> SUPPLIED INFORMATION:
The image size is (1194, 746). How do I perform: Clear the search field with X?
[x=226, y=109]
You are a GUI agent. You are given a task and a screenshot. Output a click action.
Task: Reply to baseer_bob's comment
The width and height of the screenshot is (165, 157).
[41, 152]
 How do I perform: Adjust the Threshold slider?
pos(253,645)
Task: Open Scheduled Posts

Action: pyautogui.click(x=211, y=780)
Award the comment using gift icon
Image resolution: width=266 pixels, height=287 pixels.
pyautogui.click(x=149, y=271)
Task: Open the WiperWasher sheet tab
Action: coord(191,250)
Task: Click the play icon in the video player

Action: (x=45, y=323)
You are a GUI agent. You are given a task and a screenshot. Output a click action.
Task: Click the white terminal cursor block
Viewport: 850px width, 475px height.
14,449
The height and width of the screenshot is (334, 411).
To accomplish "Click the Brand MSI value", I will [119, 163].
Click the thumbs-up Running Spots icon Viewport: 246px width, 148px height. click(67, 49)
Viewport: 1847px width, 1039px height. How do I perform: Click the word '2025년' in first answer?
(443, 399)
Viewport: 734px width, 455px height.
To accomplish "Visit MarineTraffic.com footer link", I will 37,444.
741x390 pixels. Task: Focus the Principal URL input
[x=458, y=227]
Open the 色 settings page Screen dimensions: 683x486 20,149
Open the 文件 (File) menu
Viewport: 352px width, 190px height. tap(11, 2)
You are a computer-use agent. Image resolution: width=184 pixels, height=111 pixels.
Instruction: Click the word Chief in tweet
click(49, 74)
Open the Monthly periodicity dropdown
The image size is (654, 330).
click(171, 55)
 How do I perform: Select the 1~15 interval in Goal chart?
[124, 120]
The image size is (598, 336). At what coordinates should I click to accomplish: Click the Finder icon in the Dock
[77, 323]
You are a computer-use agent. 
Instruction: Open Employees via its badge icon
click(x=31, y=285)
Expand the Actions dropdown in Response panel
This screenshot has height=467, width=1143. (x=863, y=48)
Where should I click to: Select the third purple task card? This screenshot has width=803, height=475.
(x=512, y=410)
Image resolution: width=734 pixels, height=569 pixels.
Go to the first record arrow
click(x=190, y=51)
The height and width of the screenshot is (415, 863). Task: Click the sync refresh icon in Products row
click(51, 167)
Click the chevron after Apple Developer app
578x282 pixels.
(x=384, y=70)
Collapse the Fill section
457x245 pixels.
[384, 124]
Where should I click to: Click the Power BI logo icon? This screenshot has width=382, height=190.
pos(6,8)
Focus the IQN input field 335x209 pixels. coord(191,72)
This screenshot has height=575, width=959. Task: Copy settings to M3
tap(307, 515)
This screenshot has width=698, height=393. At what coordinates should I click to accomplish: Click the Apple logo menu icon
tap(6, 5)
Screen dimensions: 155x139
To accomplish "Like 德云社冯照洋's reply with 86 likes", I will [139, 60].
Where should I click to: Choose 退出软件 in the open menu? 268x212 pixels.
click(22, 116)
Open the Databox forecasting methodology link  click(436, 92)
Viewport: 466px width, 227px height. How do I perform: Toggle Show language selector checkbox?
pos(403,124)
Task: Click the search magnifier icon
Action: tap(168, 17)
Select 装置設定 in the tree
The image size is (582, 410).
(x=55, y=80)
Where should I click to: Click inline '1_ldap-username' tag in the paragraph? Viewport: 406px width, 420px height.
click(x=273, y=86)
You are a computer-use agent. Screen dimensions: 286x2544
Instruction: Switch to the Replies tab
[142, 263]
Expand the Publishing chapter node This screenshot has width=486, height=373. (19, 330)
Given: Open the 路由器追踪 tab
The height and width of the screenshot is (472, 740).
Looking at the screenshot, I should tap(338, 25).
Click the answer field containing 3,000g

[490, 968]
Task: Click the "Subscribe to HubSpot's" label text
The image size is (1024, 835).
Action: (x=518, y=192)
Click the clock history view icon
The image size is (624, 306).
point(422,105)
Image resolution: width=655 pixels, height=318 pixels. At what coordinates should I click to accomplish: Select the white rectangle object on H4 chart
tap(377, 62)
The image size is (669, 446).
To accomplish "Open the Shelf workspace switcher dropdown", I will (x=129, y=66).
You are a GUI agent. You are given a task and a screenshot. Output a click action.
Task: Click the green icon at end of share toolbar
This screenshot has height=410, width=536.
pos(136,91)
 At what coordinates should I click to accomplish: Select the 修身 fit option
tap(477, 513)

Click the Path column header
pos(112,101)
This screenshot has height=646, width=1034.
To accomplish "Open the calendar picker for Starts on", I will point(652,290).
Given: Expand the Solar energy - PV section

> WORK ORDER: The lines to reproduce run from the one containing "This screenshot has width=698, height=393." to the last line of the listing; print them exactly, including both ends.

> OUTPUT FOR THIS EXERCISE:
This screenshot has width=698, height=393. At what coordinates should I click to accomplish: Click the Apple logo menu icon
tap(6, 5)
Screen dimensions: 155x139
To accomplish "Like 德云社冯照洋's reply with 86 likes", I will [139, 60].
Where should I click to: Choose 退出软件 in the open menu? 268x212 pixels.
click(22, 116)
Open the Databox forecasting methodology link  click(436, 92)
Viewport: 466px width, 227px height. How do I perform: Toggle Show language selector checkbox?
pos(403,124)
Task: Click the search magnifier icon
Action: tap(168, 17)
Select 装置設定 in the tree
The image size is (582, 410).
(x=55, y=80)
Where should I click to: Click inline '1_ldap-username' tag in the paragraph? Viewport: 406px width, 420px height.
click(x=273, y=86)
You are a computer-use agent. Screen dimensions: 286x2544
Instruction: Switch to the Replies tab
[142, 263]
Expand the Publishing chapter node This screenshot has width=486, height=373. (19, 330)
Given: Open the 路由器追踪 tab
The height and width of the screenshot is (472, 740).
Looking at the screenshot, I should tap(338, 25).
Click the answer field containing 3,000g

[490, 968]
Task: Click the "Subscribe to HubSpot's" label text
The image size is (1024, 835).
Action: (x=518, y=192)
Click the clock history view icon
The image size is (624, 306).
point(422,105)
Image resolution: width=655 pixels, height=318 pixels. At what coordinates should I click to accomplish: Select the white rectangle object on H4 chart
tap(377, 62)
The image size is (669, 446).
To accomplish "Open the Shelf workspace switcher dropdown", I will (x=129, y=66).
You are a GUI agent. You are given a task and a screenshot. Output a click action.
Task: Click the green icon at end of share toolbar
This screenshot has height=410, width=536.
pos(136,91)
 At what coordinates should I click to accomplish: Select the 修身 fit option
tap(477, 513)

Click the Path column header
pos(112,101)
This screenshot has height=646, width=1034.
To accomplish "Open the calendar picker for Starts on", I will point(652,290).
Given: Expand the Solar energy - PV section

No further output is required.